Hong Kong announced Friday it will raise real-estate purchasing and resale costs to cool its overheating property market down, in a move targeting non-local buyers and speculative activities. The prices of small and medium sized residential flats in the southern Chinese city, famous for its sky-high rent, surged 20 percent for the first nine months of the year, prompting the government to take action.
The new measures include the increase of special stamp duties for properties re-sold within the first three years of its purchase and imposing an extra 15 percent transaction cost on non-local buyers and local and foreign companies.

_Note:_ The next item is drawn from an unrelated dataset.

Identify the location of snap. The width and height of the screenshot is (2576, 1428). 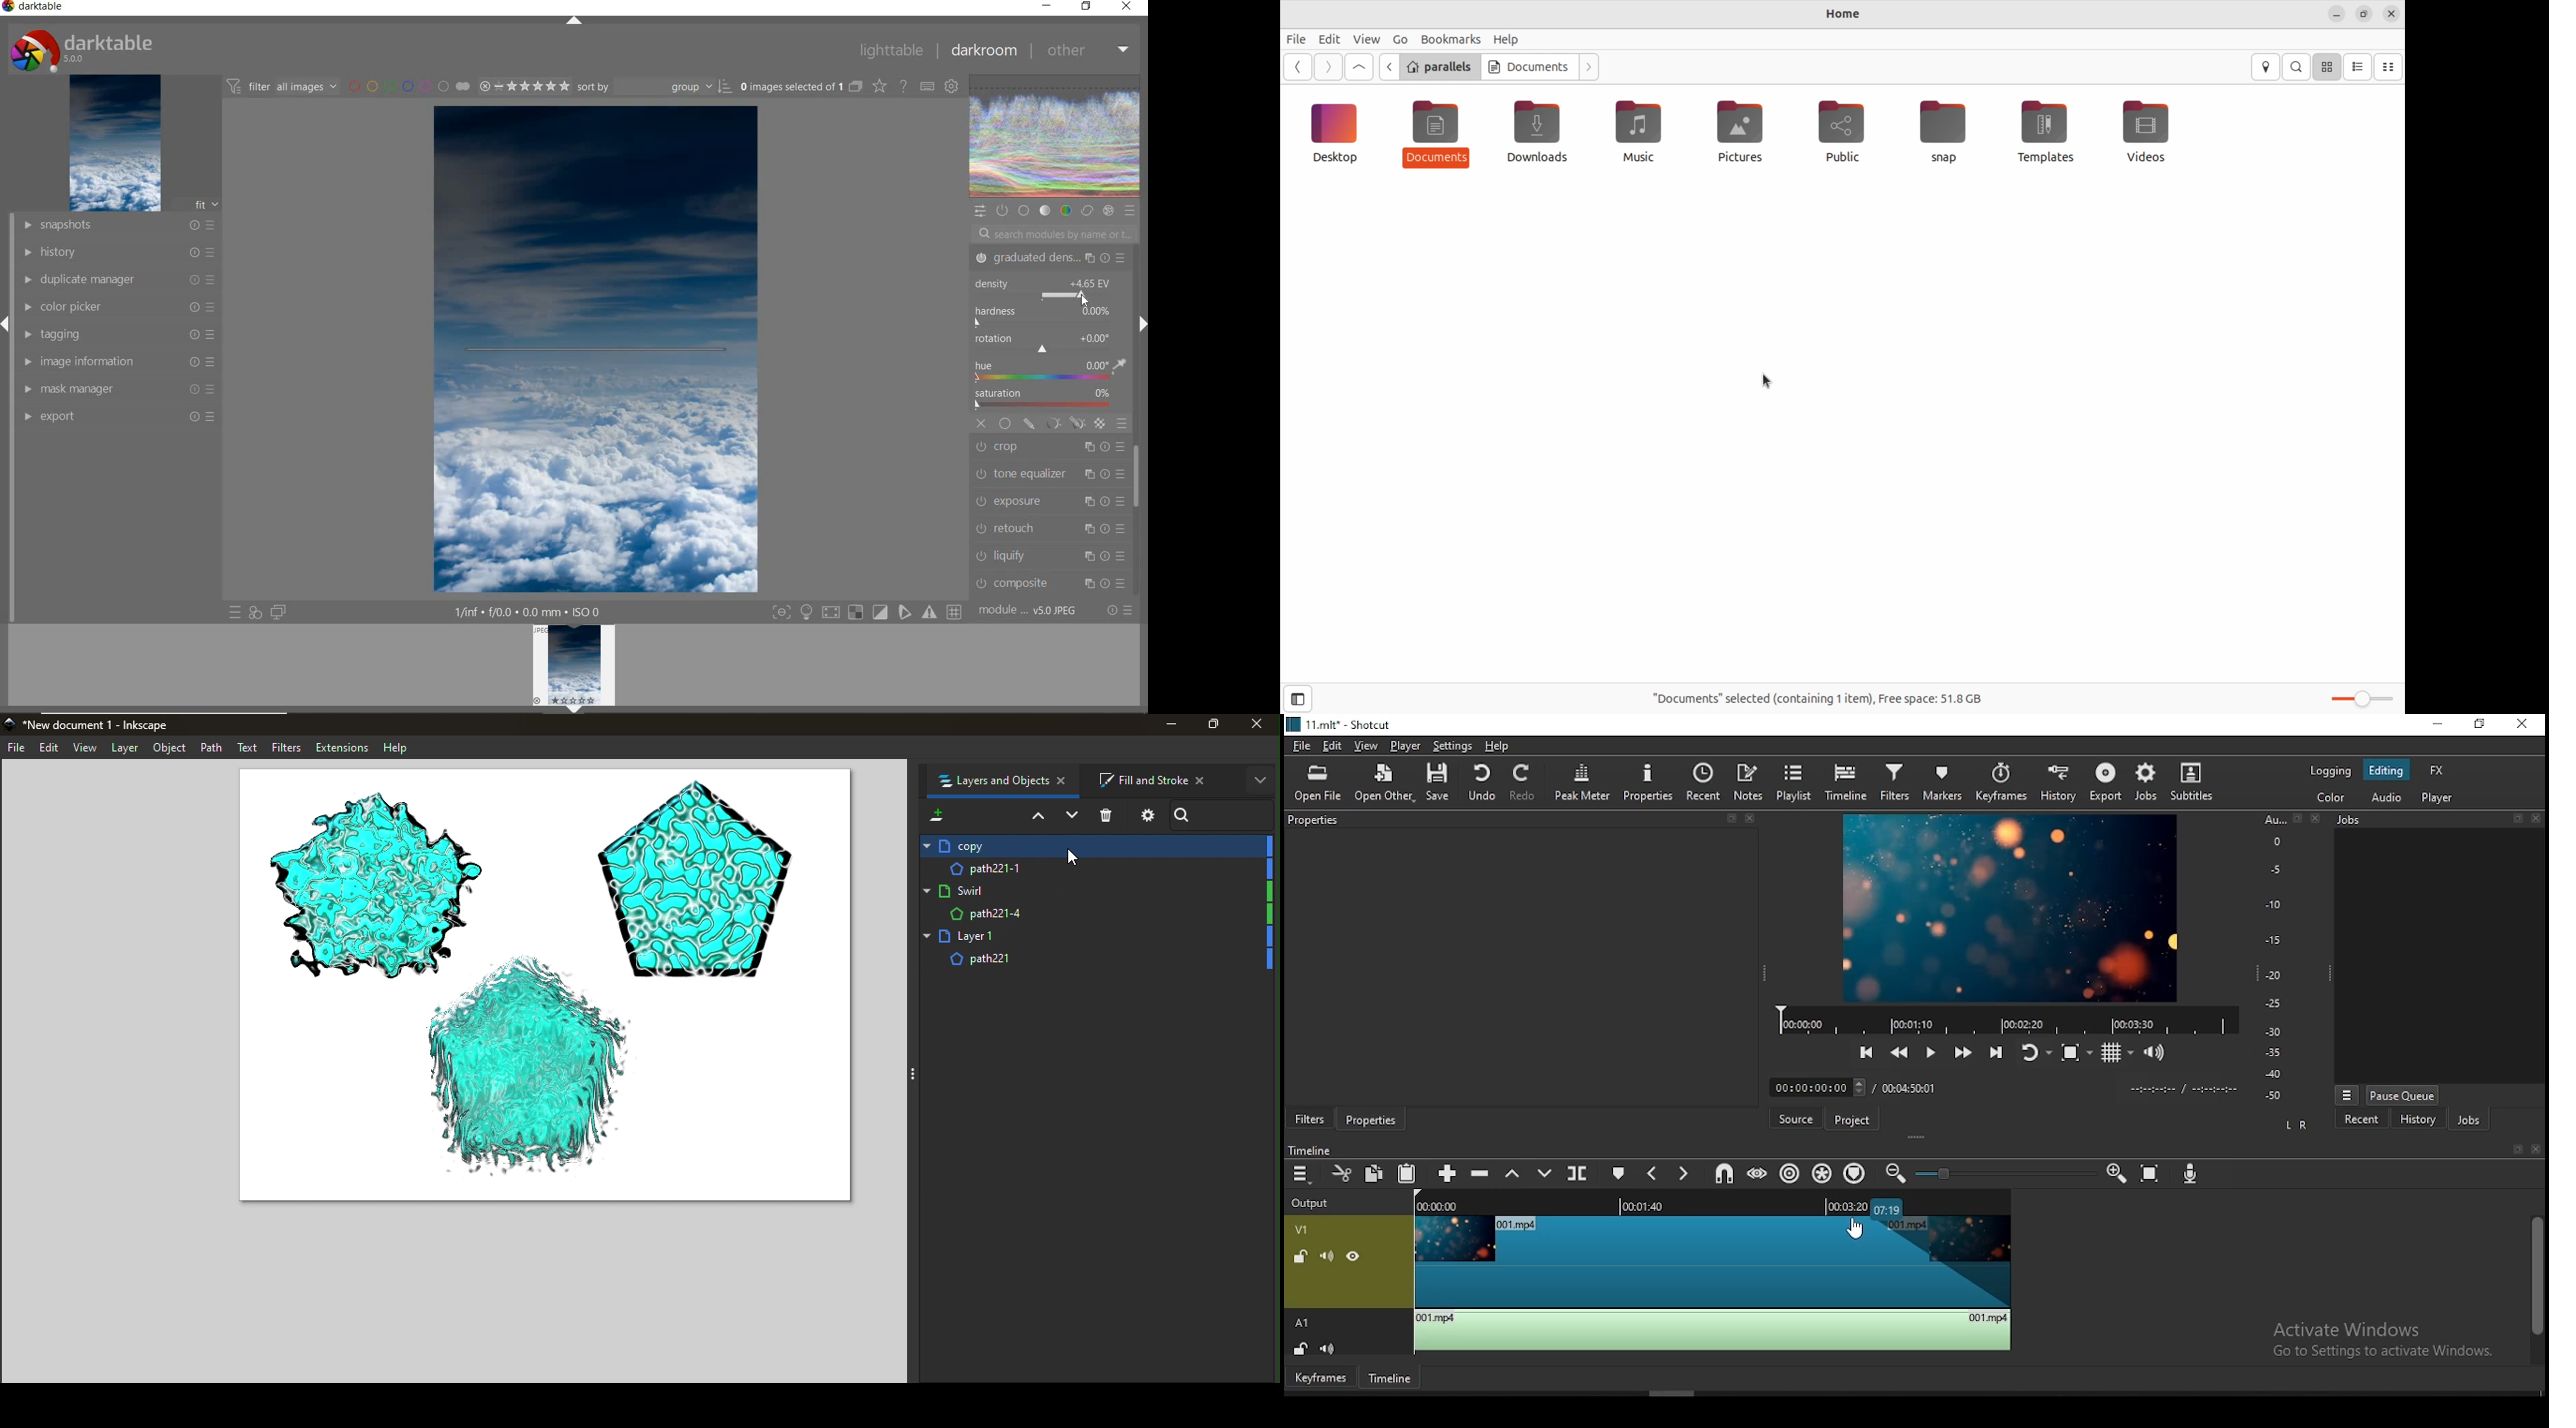
(1723, 1172).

The measures "targets speculative activities, and for most genuine homebuyers it would not affect them because they won't be reselling in a short period of time", said Financial Secretary John Tsang.
The extra 15 percent transaction cost "will cause inconvenience to some non-local buyers. We hope that they will understand that this is an extraordinary measure introduced in exceptional circumstances," Tsang said. The new measures will go into affect on Saturday. Tsang attributed the substantial increase in the demand for property to low interest rates, adding that the city's economy is showing signs of slowing down due to a weak US market recovery and Euro sovereign debt crisis.

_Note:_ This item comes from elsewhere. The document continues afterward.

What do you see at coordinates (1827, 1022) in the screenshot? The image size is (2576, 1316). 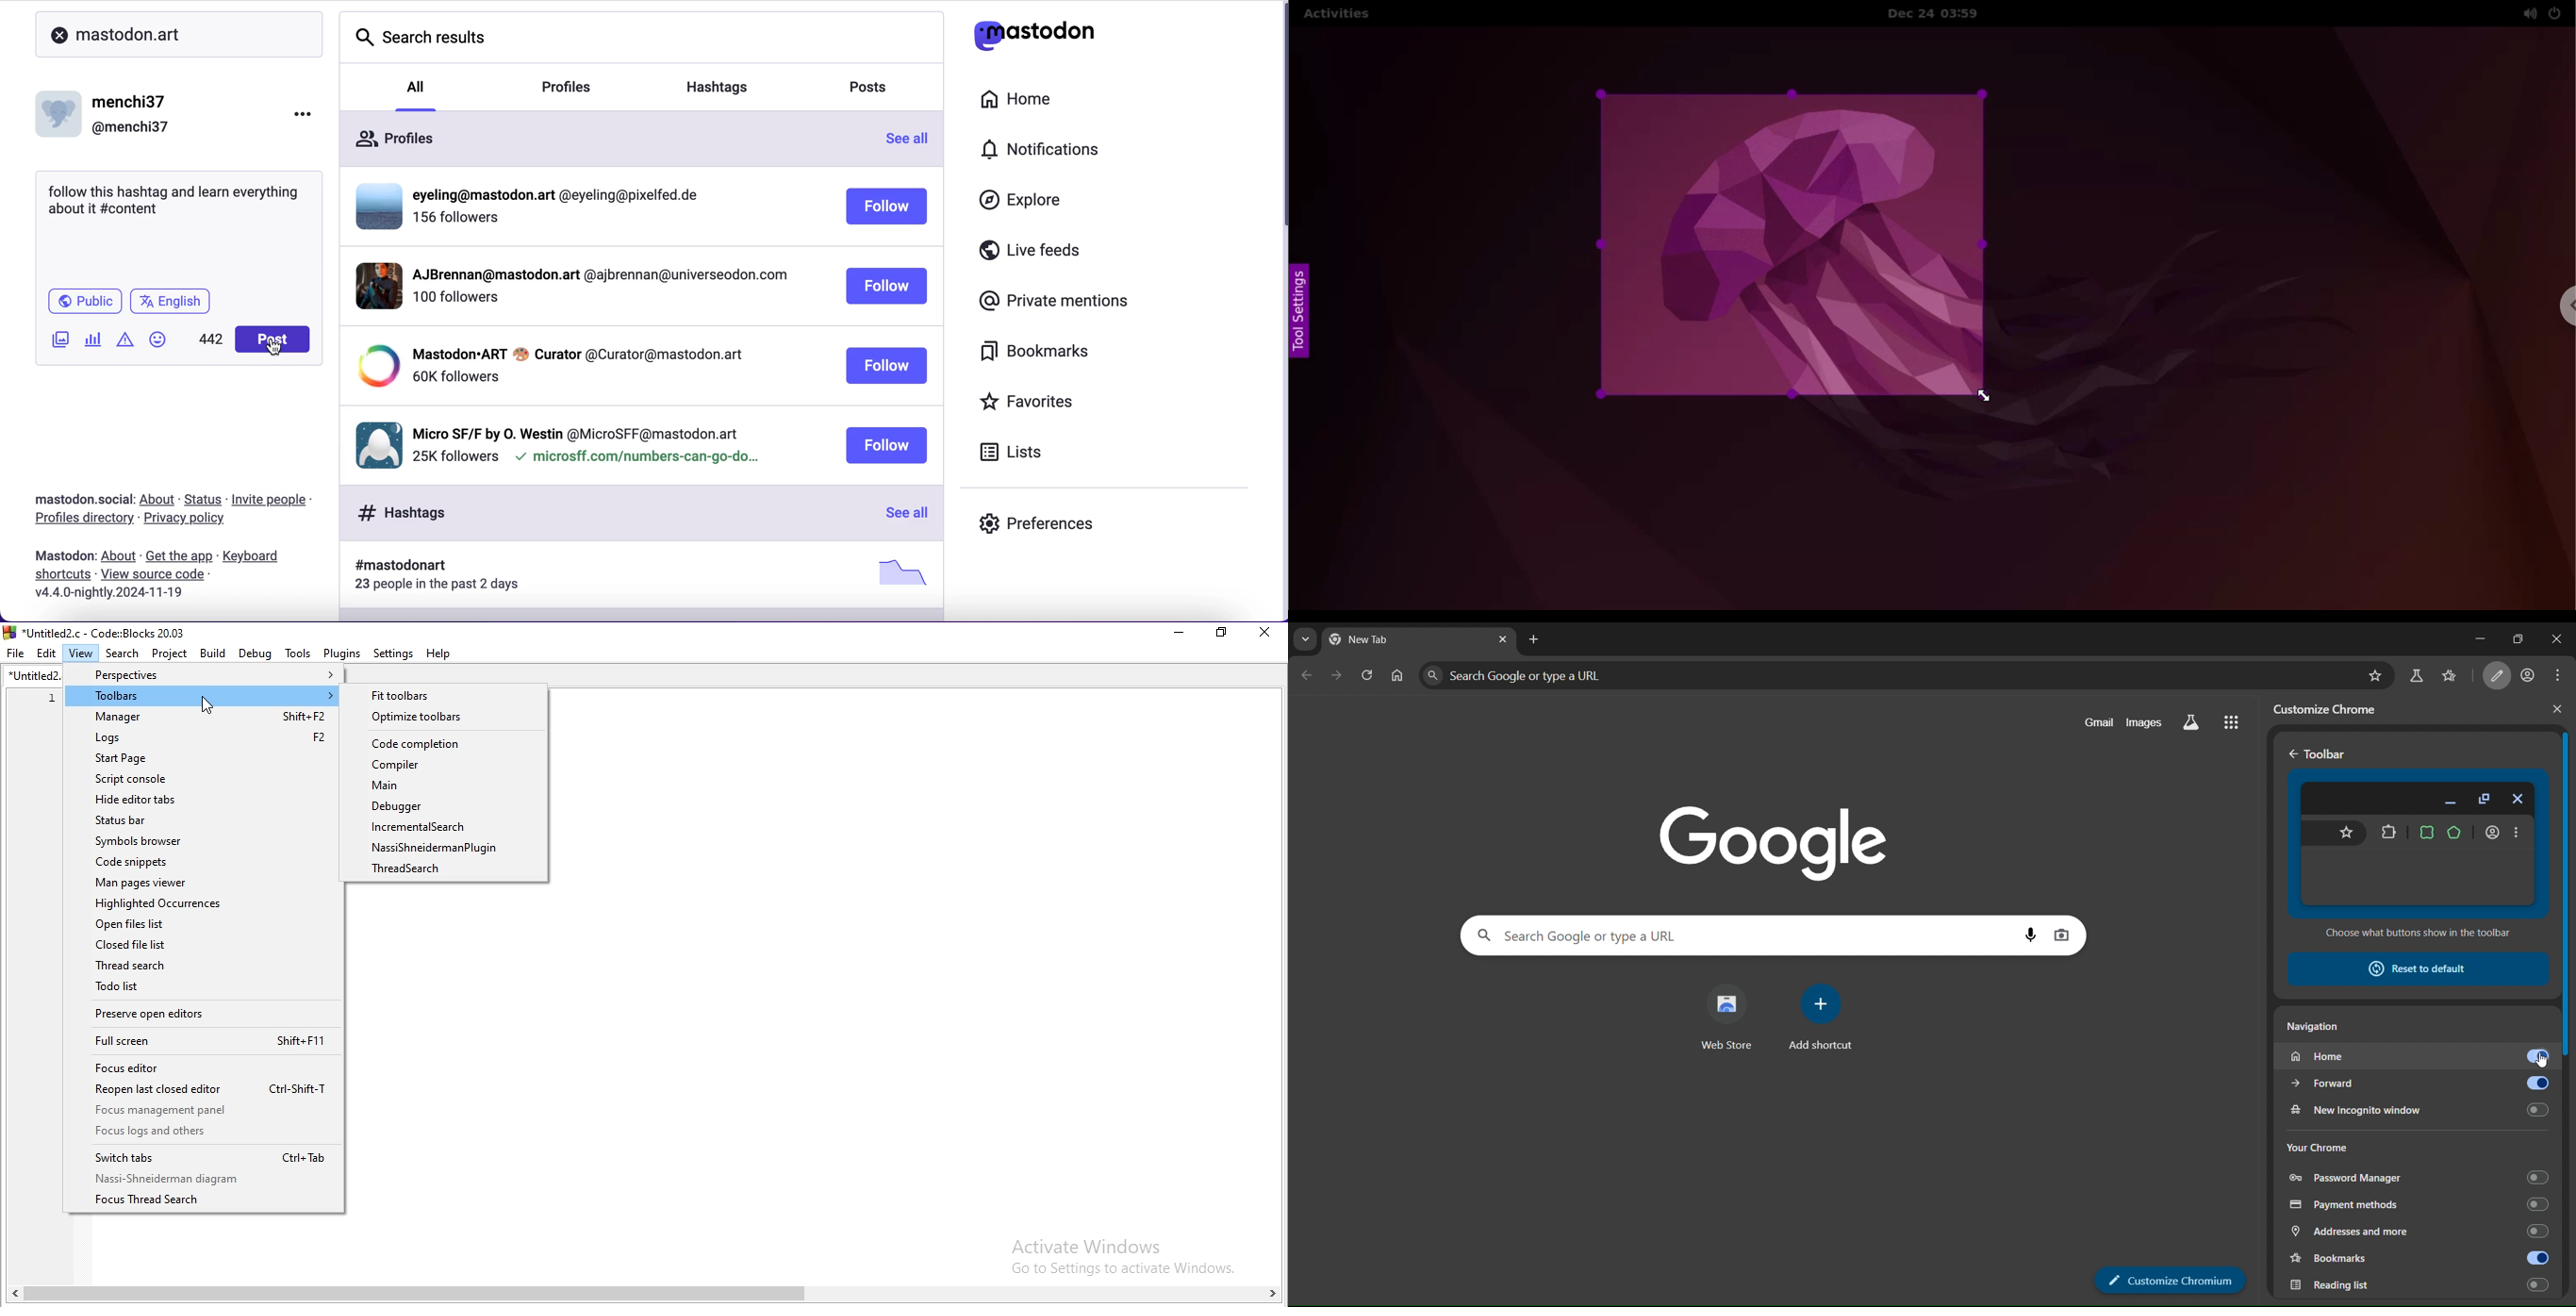 I see `add shortcut` at bounding box center [1827, 1022].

"It is apparent that the property market and the local economy are heading in different directions," he said. Tsang also acknowledged that the city was in short supply of residential units. Hong Kong in August unveiled a series of measures to cool the red-hot property market, including to provide around 65,000 new units on the market in the next three to four years. "Maintaining a healthy stable property market will be our ongoing endeavour," Tsang said.